Derzeit beschäftigt Holypoly 26 feste Mitarbeiter und arbeitet mit etwa 40 externen Fachkräften zusammen. Die Zahl der Mitarbeiter soll durch Crowdinvesting weiter steigen. Eine entsprechende Kampagne Ende 2023 verlief äußerst erfolgreich: Beinahe eine Million Euro stehen nun für weitere Fachkräfte und Investitionen zur Verfügung. (op)
Schnuller & Co auf dem Weg zum Recycling
Ein Recycling-Projekt setzt Holypoly mit Nuk um: Seit Juni 2022 werden Schnuller, Babyflaschen und Becher aus Kunststoff deutschlandweit kostenlos zurückgenommen und kreislaufgerecht recycelt.

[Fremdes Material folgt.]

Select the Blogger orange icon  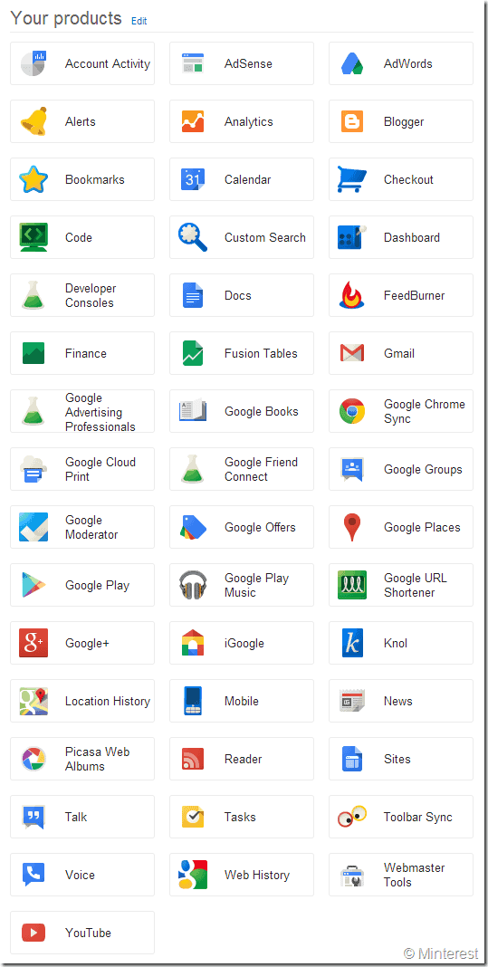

Dafür wartet das so genannte „Nuk Schnullermonster” in Kitas oder Geschäften und hat „Plastik zum Fressen gern“. Es nimmt nicht nur die Produkte von Nuk, sondern auch die anderer Marken entgegen. Darüber hinaus können Privatpersonen einen kostenlosen Paketschein erstellen, um Produkte einzusenden. In einem speziellen Recyclingprozess entstehen daraus neue Sandförmchen, die zu 100 % aus den recycelten Kunststoffen der Schnuller, Flaschen und Becher bestehen. Über ein Losverfahren gelangen sie an die teilnehmenden Kitas und an Personen, die Produkte eingesendet haben. Seit 2023 läuft so ein Programm auch schon in Österreich.